Entre as punições pedidas ao Conselho Mundial estava o acréscimo de 5s no tempo final de Fernando Alonso, que o levaria à segunda posição. Além disso, a FIA também considerou suspender os pontos dos italianos, tanto no Mundial de Pilotos quanto no de Construtores. Eles seriam devolvidos caso nenhum outro caso parecido ocorresse.

O documento da FIA também revela a defesa da Ferrari.

“Na visão da Ferrari, o Sr. Felipe Massa não foi ordenado a deixar o Sr. Fernando Alonso passar. Na realidade, foi dada uma informação relevante, baseada na qual ele decidiu, para o bem do time, deixar o Sr Fernando Alonso passar. A informação relevante era que o Sr. Fernando Alonso estava mais rápido que ele e que o Sr. Sebastian Vettel (da Red Bull) estava diminuindo a distância para os dois. O Sr. Felipe Massa percebeu que o interesse do time e da segurança dos pilotos seria deixar o Sr. Fernando Alonso passar e agiu dessa forma. Na visão da Ferrari, há uma diferença clara entre ‘ordem de equipe’ e ‘estratégia de time e tática’. A comunicação deveria ser considerada como ‘estratégia de time e tática'”, completou a FIA.

A entidade informou ainda que, algumas voltas antes da ordem do engenheiro Rob Smedley a Massa, os dois pilotos foram instruídos a diminuir a rotação dos motores.

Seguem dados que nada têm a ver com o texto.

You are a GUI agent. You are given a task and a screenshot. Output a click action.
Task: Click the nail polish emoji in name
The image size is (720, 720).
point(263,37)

Alonso, porém, foi ordendo a voltar ao normal sem que o brasileiro soubesse.

Em Hockenheim, Smedley avisou Massa, líder da prova, que Alonso, estava mais rápido que ele. Na sequência, o brasileiro diminuiu a velocidade e deixou o espanhol passar.

Os comissários da prova entenderam que Massa deixou Alonso passá-lo por ordem da Ferrari, o que é proibido desde 2002, e puniram os italianos em U$ 100 mil.